[Work to complete] Nothing in the data below may be left out; return all of it exactly.

[Material for the task]
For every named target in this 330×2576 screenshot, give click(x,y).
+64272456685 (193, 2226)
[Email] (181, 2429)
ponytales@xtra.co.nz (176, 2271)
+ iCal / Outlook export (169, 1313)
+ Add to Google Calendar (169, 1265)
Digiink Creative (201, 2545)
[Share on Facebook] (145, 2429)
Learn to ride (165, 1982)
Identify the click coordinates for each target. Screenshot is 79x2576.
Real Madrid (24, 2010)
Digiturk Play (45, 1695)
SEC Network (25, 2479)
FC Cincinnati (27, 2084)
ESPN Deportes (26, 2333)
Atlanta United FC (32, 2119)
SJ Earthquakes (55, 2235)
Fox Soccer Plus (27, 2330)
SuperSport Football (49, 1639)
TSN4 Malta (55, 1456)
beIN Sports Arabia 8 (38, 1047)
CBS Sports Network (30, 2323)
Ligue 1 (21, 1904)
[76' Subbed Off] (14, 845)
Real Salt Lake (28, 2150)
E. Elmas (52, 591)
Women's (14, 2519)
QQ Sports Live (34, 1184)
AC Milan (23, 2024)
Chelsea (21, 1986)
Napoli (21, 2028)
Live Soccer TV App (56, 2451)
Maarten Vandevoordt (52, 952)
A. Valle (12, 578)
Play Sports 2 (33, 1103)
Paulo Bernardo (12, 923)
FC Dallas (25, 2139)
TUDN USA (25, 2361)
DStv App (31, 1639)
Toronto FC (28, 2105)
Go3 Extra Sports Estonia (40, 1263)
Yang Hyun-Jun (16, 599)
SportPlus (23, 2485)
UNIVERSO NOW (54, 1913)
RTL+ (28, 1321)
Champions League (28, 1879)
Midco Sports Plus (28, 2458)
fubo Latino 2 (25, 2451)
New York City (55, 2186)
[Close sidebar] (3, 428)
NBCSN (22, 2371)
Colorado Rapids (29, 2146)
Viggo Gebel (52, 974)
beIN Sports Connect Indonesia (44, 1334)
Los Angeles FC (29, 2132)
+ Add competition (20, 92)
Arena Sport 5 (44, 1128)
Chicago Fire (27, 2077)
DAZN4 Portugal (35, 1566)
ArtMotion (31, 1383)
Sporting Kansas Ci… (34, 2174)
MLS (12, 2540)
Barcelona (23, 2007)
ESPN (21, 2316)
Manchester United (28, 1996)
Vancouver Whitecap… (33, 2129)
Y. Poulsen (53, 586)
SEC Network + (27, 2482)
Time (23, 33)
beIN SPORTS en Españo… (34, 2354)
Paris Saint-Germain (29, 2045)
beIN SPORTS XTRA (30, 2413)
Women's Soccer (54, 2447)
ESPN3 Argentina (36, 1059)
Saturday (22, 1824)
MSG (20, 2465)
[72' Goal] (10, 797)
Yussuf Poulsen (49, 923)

[Exercise output]
For every named target in this 330×2576 screenshot, give click(x,y).
+64272456685 (193, 2226)
[Email] (181, 2429)
ponytales@xtra.co.nz (176, 2271)
+ iCal / Outlook export (169, 1313)
+ Add to Google Calendar (169, 1265)
Digiink Creative (201, 2545)
[Share on Facebook] (145, 2429)
Learn to ride (165, 1982)
Identify the click coordinates for each target. Screenshot is 79x2576.
Real Madrid (24, 2010)
Digiturk Play (45, 1695)
SEC Network (25, 2479)
FC Cincinnati (27, 2084)
ESPN Deportes (26, 2333)
Atlanta United FC (32, 2119)
SJ Earthquakes (55, 2235)
Fox Soccer Plus (27, 2330)
SuperSport Football (49, 1639)
TSN4 Malta (55, 1456)
beIN Sports Arabia 8 (38, 1047)
CBS Sports Network (30, 2323)
Ligue 1 (21, 1904)
[76' Subbed Off] (14, 845)
Real Salt Lake (28, 2150)
E. Elmas (52, 591)
Women's (14, 2519)
QQ Sports Live (34, 1184)
AC Milan (23, 2024)
Chelsea (21, 1986)
Napoli (21, 2028)
Live Soccer TV App (56, 2451)
Maarten Vandevoordt (52, 952)
A. Valle (12, 578)
Play Sports 2 (33, 1103)
Paulo Bernardo (12, 923)
FC Dallas (25, 2139)
TUDN USA (25, 2361)
DStv App (31, 1639)
Toronto FC (28, 2105)
Go3 Extra Sports Estonia (40, 1263)
Yang Hyun-Jun (16, 599)
SportPlus (23, 2485)
UNIVERSO NOW (54, 1913)
RTL+ (28, 1321)
Champions League (28, 1879)
Midco Sports Plus (28, 2458)
fubo Latino 2 (25, 2451)
New York City (55, 2186)
[Close sidebar] (3, 428)
NBCSN (22, 2371)
Colorado Rapids (29, 2146)
Viggo Gebel (52, 974)
beIN Sports Connect Indonesia (44, 1334)
Los Angeles FC (29, 2132)
+ Add competition (20, 92)
Arena Sport 5 (44, 1128)
Chicago Fire (27, 2077)
DAZN4 Portugal (35, 1566)
ArtMotion (31, 1383)
Sporting Kansas Ci… (34, 2174)
MLS (12, 2540)
Barcelona (23, 2007)
ESPN (21, 2316)
Manchester United (28, 1996)
Vancouver Whitecap… (33, 2129)
Y. Poulsen (53, 586)
SEC Network + (27, 2482)
Time (23, 33)
beIN SPORTS en Españo… (34, 2354)
Paris Saint-Germain (29, 2045)
beIN SPORTS XTRA (30, 2413)
Women's Soccer (54, 2447)
ESPN3 Argentina (36, 1059)
Saturday (22, 1824)
MSG (20, 2465)
[72' Goal] (10, 797)
Yussuf Poulsen (49, 923)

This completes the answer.